FT: What will the Innovator Database highlight about individuals and organizations tackling food waste?
CC: More than 400 commercial and nonprofit organizations are turning the problem of food waste into an opportunity for economic, social, and environmental impacts. The Database enables users to explore the dynamic and expanding food waste innovation sector, with innovators categorized by solution type, organizational status, and geography. ReFED will use existing insights and new data gleaned from the database to identify trends, growth areas, and gaps in food waste innovation, ultimately helping drive development of more efficient, scalable solutions.
FT: How will these new tools help tackle the food waste problem more efficiently and effectively?
CC: These tools will help prioritize action by identifying patterns in food waste reduction efforts and by connecting stakeholders who are already investing resources. The Policy Finder identifies explicit opportunities to simplify federal and state policy to prevent food waste. For example, the tool shows that 43 states could remove burdensome date labeling restrictions, saving consumers and businesses more than US$29 billion per year. Additionally, the Innovator Database shows that the fastest growing solution areas include donation coordination and transportation, creating new food products, and secondary marketplaces for food that would otherwise be sent to the landfill.

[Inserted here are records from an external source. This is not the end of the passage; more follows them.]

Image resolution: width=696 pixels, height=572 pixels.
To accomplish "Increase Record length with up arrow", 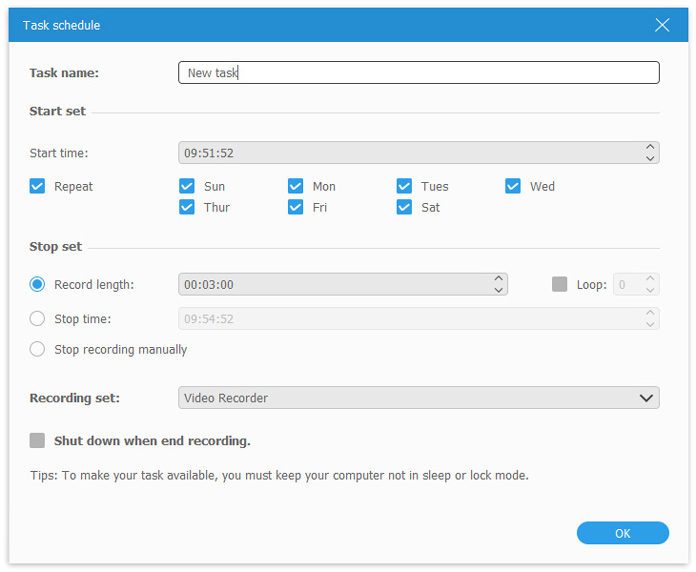I will click(499, 278).
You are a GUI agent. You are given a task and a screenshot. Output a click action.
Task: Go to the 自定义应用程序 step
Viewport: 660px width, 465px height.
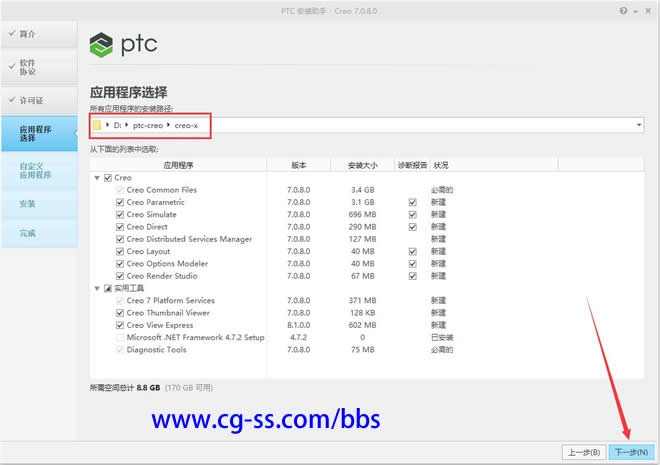37,169
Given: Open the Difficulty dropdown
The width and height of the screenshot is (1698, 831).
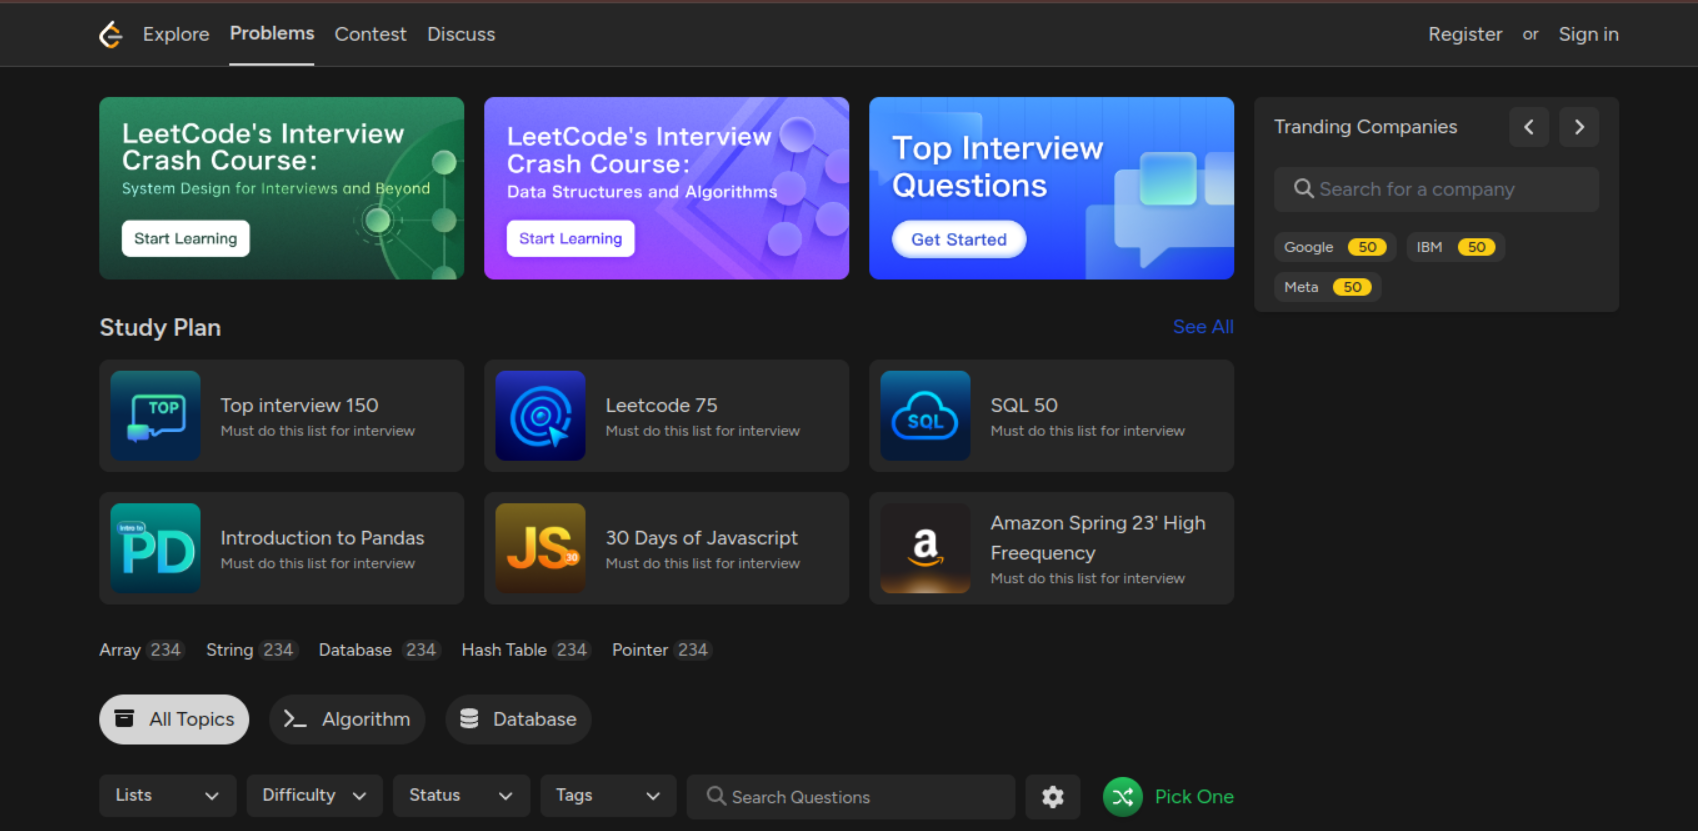Looking at the screenshot, I should tap(314, 796).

By drawing these connections and uncovering patterns in existing food waste efforts, stakeholders will be better informed to take more strategic and impactful action.
FT: How can these tools enhance different stakeholders—businesses, foundations, investors, and governments—approaches to tackling food waste?
Because the food system is complex and situational, we know that to reach our goals, we need to address food waste at every broken link on the food supply chain and prioritize the most impactful solution for each player across the food industry. Many stakeholders don’t know where to begin or how to streamline their efforts to make the biggest impact. The new ReFED tools will build upon existing resources by more clearly identifying opportunities for impact. For example, the ReFED Roadmap estimates that of the US$18 billion in new financing needed to achieve a 20 percent food waste reduction in the U.S., US$800 million will come from private early-stage and growth equity, and US$1 billion from philanthropic impact investments. Most innovators in ReFED’s database are for-profit (70 percent) with services offered nationally (55 percent), representing an emerging opportunity. Overall, investment in food waste solutions is projected to return US$100 billion in economic value over a decade and create 15,000 new jobs.
These tools will empower policymakers, nonprofits, innovators, and investors to make smart decisions—using insight rather than instinct—to invest in new innovations and proven solutions that work across the food system to unlock bottlenecks and accelerate food waste reduction.